More than 300,000 are forced to flee Rafah
Fighting intensifies as US opposes ground offensive
Israeli tanks and troops pushed across a highway into Rafah on Monday as hundreds of thousands of residents fled some of the most intense fighting in weeks along the northern and southern edges of the Gaza Strip.
UNRWA, the U.N. aid agency in Gaza, estimated 360,000 people had fled the southern city of Rafah since the first evacuation order a week ago. Israel stepped up aerial and ground bombardments in eastern areas of the city while Palestinians packed cars, trucks and carts to flee the violence.
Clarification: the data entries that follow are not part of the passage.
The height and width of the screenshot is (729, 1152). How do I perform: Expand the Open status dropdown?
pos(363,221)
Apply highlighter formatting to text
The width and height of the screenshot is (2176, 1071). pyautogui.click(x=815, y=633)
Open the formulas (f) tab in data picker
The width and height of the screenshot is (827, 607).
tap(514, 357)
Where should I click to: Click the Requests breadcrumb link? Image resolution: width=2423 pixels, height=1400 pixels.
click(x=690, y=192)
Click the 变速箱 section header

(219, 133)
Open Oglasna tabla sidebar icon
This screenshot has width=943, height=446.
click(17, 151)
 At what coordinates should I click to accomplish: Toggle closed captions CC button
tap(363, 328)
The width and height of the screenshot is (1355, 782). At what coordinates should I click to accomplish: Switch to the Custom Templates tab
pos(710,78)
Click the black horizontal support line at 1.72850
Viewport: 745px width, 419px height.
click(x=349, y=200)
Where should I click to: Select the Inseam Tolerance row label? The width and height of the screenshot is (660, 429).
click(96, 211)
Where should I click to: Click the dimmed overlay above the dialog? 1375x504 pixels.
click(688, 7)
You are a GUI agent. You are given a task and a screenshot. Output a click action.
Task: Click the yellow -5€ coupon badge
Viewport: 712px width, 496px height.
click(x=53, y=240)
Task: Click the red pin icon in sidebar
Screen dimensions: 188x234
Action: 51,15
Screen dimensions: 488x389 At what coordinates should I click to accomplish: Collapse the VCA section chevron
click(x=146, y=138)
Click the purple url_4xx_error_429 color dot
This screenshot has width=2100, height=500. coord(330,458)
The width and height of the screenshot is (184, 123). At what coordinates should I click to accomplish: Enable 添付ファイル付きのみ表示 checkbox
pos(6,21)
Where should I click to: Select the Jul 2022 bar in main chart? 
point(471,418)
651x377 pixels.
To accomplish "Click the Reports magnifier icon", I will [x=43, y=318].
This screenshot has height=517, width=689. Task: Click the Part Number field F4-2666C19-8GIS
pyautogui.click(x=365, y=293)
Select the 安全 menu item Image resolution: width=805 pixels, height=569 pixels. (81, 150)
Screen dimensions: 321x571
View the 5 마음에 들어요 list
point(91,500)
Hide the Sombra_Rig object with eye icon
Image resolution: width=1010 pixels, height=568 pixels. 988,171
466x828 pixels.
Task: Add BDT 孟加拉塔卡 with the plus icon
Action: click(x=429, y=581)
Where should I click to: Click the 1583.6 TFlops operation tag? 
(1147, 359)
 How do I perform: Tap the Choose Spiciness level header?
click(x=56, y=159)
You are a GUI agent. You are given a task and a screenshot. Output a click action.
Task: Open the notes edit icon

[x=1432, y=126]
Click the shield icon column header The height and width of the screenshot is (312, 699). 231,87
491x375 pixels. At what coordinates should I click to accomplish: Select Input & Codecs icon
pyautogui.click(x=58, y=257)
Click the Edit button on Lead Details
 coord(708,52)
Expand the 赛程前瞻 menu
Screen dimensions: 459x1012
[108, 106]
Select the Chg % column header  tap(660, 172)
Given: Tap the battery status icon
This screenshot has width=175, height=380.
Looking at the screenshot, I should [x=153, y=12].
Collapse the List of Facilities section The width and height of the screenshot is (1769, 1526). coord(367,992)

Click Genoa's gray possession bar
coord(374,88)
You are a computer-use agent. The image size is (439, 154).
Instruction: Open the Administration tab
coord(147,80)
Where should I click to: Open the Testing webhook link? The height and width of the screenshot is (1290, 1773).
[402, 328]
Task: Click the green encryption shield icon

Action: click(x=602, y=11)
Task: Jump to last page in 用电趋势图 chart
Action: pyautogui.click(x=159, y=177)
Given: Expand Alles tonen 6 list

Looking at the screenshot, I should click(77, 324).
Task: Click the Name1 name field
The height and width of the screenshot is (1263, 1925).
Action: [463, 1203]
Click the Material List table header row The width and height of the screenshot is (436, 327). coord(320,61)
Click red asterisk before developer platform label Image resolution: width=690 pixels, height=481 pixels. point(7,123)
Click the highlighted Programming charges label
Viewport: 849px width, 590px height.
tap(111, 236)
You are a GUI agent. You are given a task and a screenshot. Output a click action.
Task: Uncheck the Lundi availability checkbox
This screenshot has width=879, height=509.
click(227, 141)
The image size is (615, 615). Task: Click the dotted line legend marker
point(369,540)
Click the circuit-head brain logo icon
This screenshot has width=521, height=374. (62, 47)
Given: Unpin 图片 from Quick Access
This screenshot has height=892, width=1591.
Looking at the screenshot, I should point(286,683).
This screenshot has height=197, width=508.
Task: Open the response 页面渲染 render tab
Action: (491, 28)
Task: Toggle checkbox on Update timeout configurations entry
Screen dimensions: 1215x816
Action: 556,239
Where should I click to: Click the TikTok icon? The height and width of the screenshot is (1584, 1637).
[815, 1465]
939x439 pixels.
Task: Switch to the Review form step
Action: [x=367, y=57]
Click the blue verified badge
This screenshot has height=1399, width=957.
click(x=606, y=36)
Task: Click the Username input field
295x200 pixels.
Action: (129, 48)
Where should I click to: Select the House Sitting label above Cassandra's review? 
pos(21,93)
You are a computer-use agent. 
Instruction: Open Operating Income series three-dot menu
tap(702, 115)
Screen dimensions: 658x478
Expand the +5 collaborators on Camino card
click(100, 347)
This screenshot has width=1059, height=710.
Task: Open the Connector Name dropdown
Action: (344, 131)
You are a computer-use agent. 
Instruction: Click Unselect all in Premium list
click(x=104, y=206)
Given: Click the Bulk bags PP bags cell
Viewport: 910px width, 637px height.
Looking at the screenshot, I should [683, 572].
Aid groups warned the already alarming humanitarian crisis could grow more grave.
“The situation is dreadful and the sounds of explosions never stopped,” Bassam, 57, from the Shaboura neighborhood in Rafah, told Reuters via a chat app.
Secretary of State Antony Blinken, in a phone call with Israeli Defense Minister Yoav Gallant late Sunday, “reaffirmed the U.S. opposition to a major military ground operation in Rafah,” the State Department said.
Fighting in Rafah has been ramping up for weeks, but now Israeli forces that left some northern areas months ago were back as part of a “mop-up” effort to prevent fighters from returning, the Israeli military said.
Palestinian health officials said they had recovered 20 bodies of Palestinians killed in the overnight airstrikes on Jabalia, a sprawling refugee camp in northern Gaza.
Israel’s military said in early January that it had “dismantled Hamas’ military framework in Jabalia,” although it expected to return to the area periodically to fight militants.
Palestinians say the need to return to earlier battlegrounds is proof Israel’s military objectives are unattainable.
Fewer women and children killed than reported, according to UN
The percentage of women and children killed during the war in Gaza is considerably lower than the nearly 70% the Hamas-controlled Health Ministry previously said, according to revised numbers published by the United Nations.
Relying on Health Ministry data, the U.N. on May 6 reported more than 14,500 children and 9,500 women among the 34,735 fatalities in Gaza, or 69% percent. Two days later, that figure was down to 52% − 7,797 children and 4,959 women out of a total of 24,686 fatalities for whom the ministry has complete details. The rest were categorized as men and elderly people.
Ministry officials, who don’t differentiate between civilians and combatants in their tally, recently acknowledged they don’t have enough identifying information for more than 11,000 Palestinians they say were killed in Gaza as a result of the war.
However, their total of approximately 35,000 deaths in the territory remains the same.
UN staffer killed in Rafah
A United Nations Safety and Security worker was killed and another wounded Monday when their vehicle was attacked while traveling to the European Hospital in Rafah, according to a statement from U.N. spokesperson Farhan Haq.
No details were immediately released.
U.N. Secretary-General António Guterres, who has called for an investigation, “condemns all attacks on UN personnel” and sends his condolences to the family of the fallen staff member, the statement said.
“With the conflict in Gaza continuing to take a heavy toll – not only on civilians, but also on humanitarian workers – the Secretary-General reiterates his urgent appeal for an immediate humanitarian ceasefire and for the release of all hostages,” Haq stated.